Access by BMW Is Like Having A Fleet Of M Cars In Your iPhone
Photos courtesy of BMW
Subscription services have been a common headline ever since Netflix put an end to Blockbuster, but the idea itself is older than milkmen. Some are practical and useful, most of the new ones seem to be blatant cash-grabs, and a few are downright decadent. Access by BMW, a new program that’s just begun a test-run of sorts in Nashville, TN, seems to fall into that last category. We wrote about Porsche’s similar Passport service last year, and a few others like Cadillac and Volvo have offered their own versions since.
BMW’s will be the most expensive of the lot so far, or at least one of the two initial packages will be. The first is priced at $2,000/mo and among others it includes models in the 4- and 5-Series range, the new X2, a handful of X5s, and as a little cherry on top, the M2. That’s the first tier called “Legend.” Before you do some lease payment math, yes, you can put the M2 and a few others in the driveway for less if you went the traditional route. It will include a few hybrid models, but as of now neither the i8 nor i3 are included.
The second and top tier is M-based, so if you live in Nashville and are willing to shell out $3,700 on top of your mortgage each month you can drive all the M3s, 4s, 5s, and 6s you want, including the SUVs. Yes, this too is significantly more expensive than leasing multiple cars in the pool at once.
The obvious reason for this cost difference is the flexibility provided by the subscription—don’t like the M5 that’s looking at you in the driveway? Take out your smartphone, choose a convertible M4, pick a delivery time, and wait until the concierge delivers it to your home or wherever else you choose with a full tank of gas and the settings already configured to your picky standards. The question is whether it’s worth such a large amount of money. With solid credit you could have a Huracán and a Civic in the garage for less, but you couldn’t drive thousands of German horsepower every week with that alternative.

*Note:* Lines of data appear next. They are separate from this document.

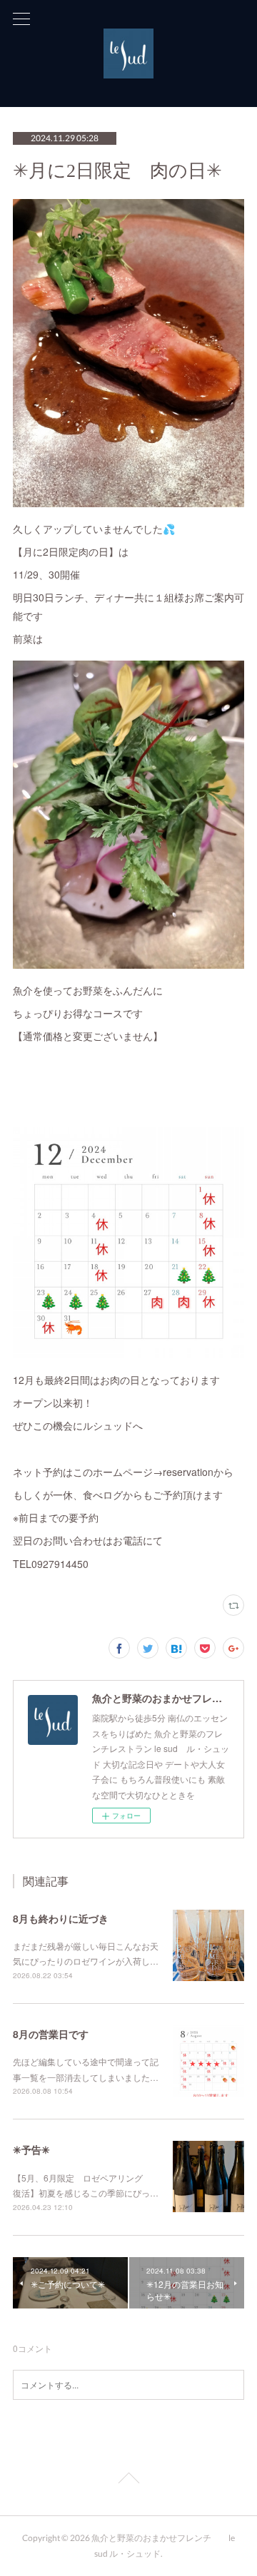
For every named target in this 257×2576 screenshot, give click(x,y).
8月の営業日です (51, 2034)
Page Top (128, 2480)
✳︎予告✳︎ (31, 2149)
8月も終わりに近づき (61, 1918)
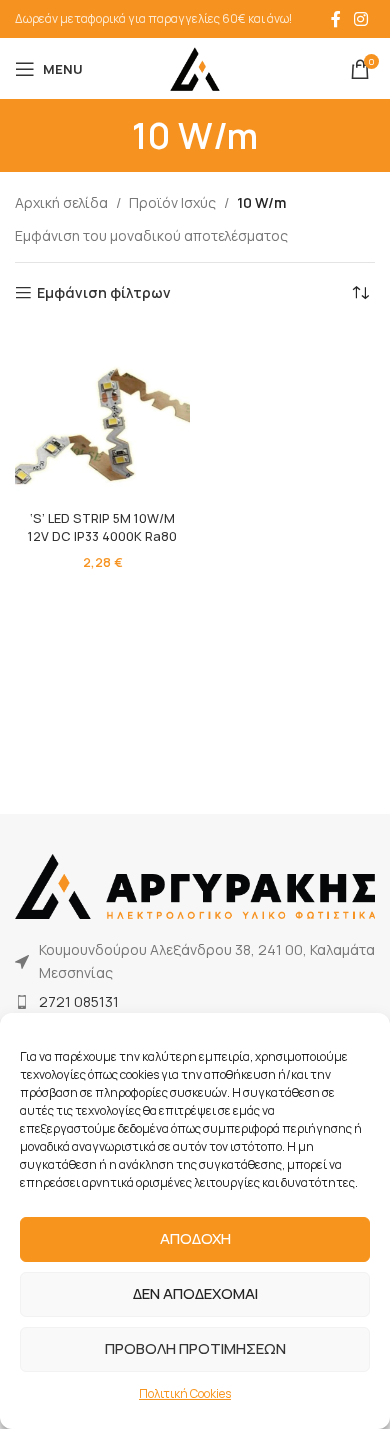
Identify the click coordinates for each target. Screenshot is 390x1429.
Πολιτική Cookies (185, 1393)
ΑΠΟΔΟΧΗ (195, 1238)
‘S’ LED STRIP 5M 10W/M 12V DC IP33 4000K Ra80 (102, 527)
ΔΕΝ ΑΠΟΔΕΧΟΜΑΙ (195, 1293)
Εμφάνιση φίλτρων (104, 293)
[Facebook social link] (336, 19)
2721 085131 (79, 1001)
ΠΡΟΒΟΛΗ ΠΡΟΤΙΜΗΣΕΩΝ (195, 1348)
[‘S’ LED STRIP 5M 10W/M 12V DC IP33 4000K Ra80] (102, 415)
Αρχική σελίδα (61, 202)
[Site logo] (195, 67)
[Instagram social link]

The prices of the two tiers both include insurance, maintenance, roadside assistance, but it’s obviously not aimed at those of us looking for a cost-effective means of getting around (that’s not really the point of European luxury cars is it?). Right now the company claims Access by BMW is by all means a pilot program meant to help them learn what some of their customers are looking for in terms of non-traditional ownership. Despite the recent accidents, the move towards self-driving cars, fewer car owners, and increased ride-sharing still looks like an undeniable reality, so it’s likely that BMW will expand Access in the near future.